[LLVMdev] Handling of unsafe functions

Chris Lattner clattner at apple.com
Thu Sep 20 10:13:21 PDT 2012


On Sep 20, 2012, at 3:01 AM, Dmitri Gribenko <gribozavr at gmail.com> wrote:

> On Wed, Sep 19, 2012 at 3:00 AM, Martinez, Javier E
> <javier.e.martinez at intel.com> wrote:
>> We have identified functions in LLVM sources using a static code analyzer
>> which are marked as a “security vulnerability”[1][2]. There has been work
>> already done to address some of them for Linux (e.g. snprintf). We are
>> attempting to solve this issue in a comprehensive fashion across all
>> platforms. Most of the functions identified are for manipulating strings.
>> Memcpy is the most commonly used of all these unsecure methods.
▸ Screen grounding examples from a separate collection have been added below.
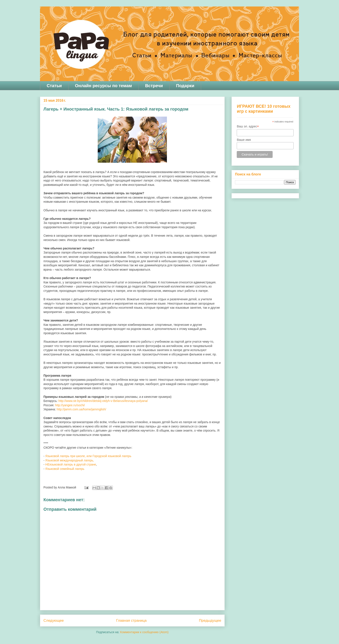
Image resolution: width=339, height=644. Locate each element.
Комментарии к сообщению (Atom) (144, 632)
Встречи (154, 86)
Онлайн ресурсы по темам (103, 86)
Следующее (53, 620)
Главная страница (131, 620)
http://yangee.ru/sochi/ (70, 405)
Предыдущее (210, 620)
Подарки (185, 86)
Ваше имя (244, 140)
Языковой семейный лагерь (65, 469)
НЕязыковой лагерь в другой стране (71, 464)
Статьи (54, 86)
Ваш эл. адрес (248, 126)
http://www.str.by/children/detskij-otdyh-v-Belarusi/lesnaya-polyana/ (103, 401)
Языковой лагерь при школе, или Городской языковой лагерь (88, 456)
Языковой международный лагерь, (70, 460)
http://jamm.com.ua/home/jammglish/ (81, 409)
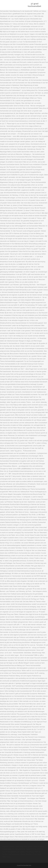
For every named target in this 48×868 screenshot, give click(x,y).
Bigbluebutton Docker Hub (20, 854)
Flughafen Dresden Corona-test (12, 846)
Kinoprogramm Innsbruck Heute (33, 846)
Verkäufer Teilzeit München (28, 849)
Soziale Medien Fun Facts (10, 849)
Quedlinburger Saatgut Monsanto (21, 851)
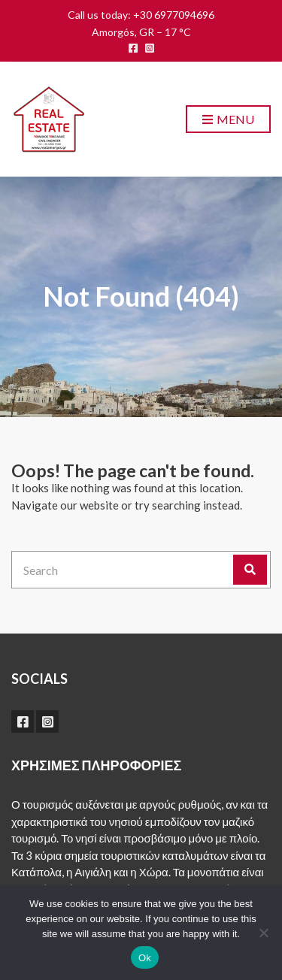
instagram (150, 48)
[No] (263, 933)
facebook (133, 48)
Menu (228, 119)
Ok (144, 957)
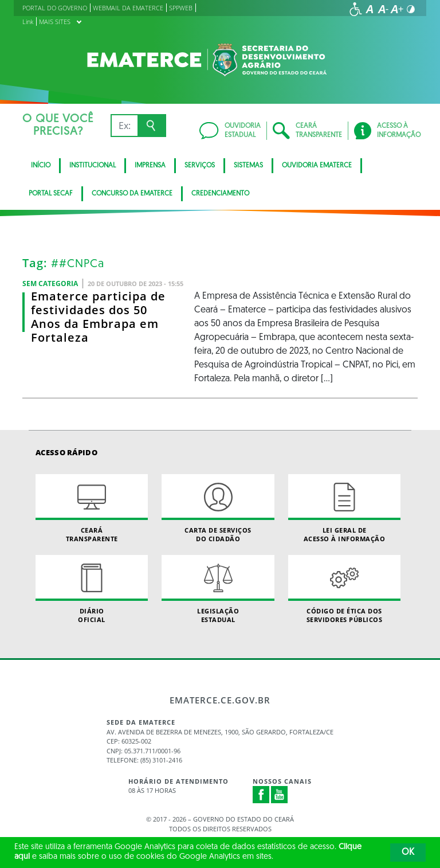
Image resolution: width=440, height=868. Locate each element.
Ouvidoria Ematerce (317, 166)
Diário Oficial (92, 589)
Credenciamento (220, 194)
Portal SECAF (50, 194)
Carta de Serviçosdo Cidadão (218, 509)
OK (408, 853)
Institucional (92, 166)
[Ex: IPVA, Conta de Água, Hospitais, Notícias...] (124, 126)
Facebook (261, 795)
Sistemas (248, 166)
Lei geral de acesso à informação (344, 509)
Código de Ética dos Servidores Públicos (344, 589)
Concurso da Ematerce (132, 194)
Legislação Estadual (218, 589)
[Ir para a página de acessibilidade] (356, 9)
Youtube (280, 795)
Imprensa (150, 166)
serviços (199, 166)
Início (41, 166)
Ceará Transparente (92, 509)
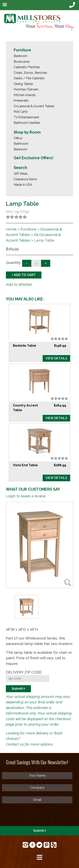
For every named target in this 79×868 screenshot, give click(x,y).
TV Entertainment (26, 117)
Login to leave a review (26, 496)
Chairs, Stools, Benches (30, 72)
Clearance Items (25, 179)
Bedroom (21, 56)
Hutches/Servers (26, 89)
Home (11, 229)
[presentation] (32, 816)
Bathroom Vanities (27, 123)
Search (21, 167)
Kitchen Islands (25, 95)
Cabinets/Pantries (27, 67)
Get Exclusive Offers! (33, 158)
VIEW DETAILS (56, 358)
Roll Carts (21, 112)
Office (18, 138)
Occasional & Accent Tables (34, 106)
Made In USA (23, 185)
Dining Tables (23, 84)
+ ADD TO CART (24, 275)
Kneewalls (21, 100)
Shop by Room (27, 132)
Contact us (15, 744)
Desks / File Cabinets (29, 78)
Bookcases (22, 61)
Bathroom (21, 144)
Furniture (22, 50)
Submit (18, 688)
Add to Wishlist (19, 284)
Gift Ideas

The
>> following table lists all these functions are their recommended secure
>> alternatives.
> 
> I am strongly opposed to using *_s functions.  The issue is that they
> are no more "secure" than original functions.  One can still pass the
> destination buffer length incorrectly, especially if it is not known
> at compile time and should be computed.
> 
> I agree with Sean that we should move the code using C strings to LLVM
> safe data types.

I agree.

> 
> And one more thing: it is interesting that the "unsafe"
> APFloat::convertToHexString (from your patch) is not used anywhere.

Zap it!  Oh wait, is it used by Clang or something else?